The UK Press Complaints Commission, a non-governmental, self-regulatory body fielding complaints about the content of British newspapers, ruled today that material published on Twitter is not private and did not violate the editorial code of practice. The Daily Mail republished some of Sarah Baskerville’s tweets. She is employed by the Department of Transport and as a civil servant is bound not to “call into doubt the impartiality of the civil service,” which, the Daily Mail felt, some of her tweets did.
From the adjudication:
The article referred to the fact that the complainant had in her tweets: described the leader of a course she was doing (as part of her job) as “mental”; said that she was “struggling with a wine-induced hangover” at work; and, again at work, told how she was “feeling rather tired – would much prefer going home”. In addition, the article pointed to a number of tweets that were political in nature: a complaining reference to a Conservative MP who was a prominent critic of Whitehall waste; a re-tweet of a Labour MP’s attack on government “spin”…

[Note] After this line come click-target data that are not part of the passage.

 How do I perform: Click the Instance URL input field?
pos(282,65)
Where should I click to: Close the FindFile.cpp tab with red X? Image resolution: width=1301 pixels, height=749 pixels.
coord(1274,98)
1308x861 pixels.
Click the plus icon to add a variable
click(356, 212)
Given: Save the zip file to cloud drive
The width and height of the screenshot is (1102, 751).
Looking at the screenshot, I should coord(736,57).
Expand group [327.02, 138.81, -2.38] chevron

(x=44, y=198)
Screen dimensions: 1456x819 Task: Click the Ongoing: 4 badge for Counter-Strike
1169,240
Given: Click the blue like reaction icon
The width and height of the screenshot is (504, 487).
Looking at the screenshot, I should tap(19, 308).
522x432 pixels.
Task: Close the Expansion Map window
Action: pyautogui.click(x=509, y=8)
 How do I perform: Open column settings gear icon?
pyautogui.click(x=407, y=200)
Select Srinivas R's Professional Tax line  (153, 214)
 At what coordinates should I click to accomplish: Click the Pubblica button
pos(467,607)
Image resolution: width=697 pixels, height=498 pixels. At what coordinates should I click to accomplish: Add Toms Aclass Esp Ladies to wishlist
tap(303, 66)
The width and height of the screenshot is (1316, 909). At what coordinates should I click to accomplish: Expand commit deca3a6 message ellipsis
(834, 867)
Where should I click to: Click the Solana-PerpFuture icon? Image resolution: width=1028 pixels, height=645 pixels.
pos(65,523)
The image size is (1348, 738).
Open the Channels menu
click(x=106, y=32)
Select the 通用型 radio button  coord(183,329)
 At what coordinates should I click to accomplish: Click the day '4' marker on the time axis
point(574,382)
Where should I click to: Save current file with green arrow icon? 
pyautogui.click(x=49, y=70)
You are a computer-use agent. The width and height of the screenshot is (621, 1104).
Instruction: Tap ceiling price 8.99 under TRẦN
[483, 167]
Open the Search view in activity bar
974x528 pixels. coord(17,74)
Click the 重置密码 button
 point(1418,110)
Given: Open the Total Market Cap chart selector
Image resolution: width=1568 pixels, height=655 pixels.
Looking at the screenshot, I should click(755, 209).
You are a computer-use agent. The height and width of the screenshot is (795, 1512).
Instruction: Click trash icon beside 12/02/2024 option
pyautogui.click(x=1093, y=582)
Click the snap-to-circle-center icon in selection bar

The Commission found that the material was open to public view—Ms Baskerville had 700 followers and had not (then) “locked down” her account—and that the quoted material related to her work as a civil servant and was used as part of a debate about what use public servants should make of social media.
It’s difficult to imagine that anyone needs a reminder that when you tweet you cast your crumbs upon the waters. But if they do, this might serve as one.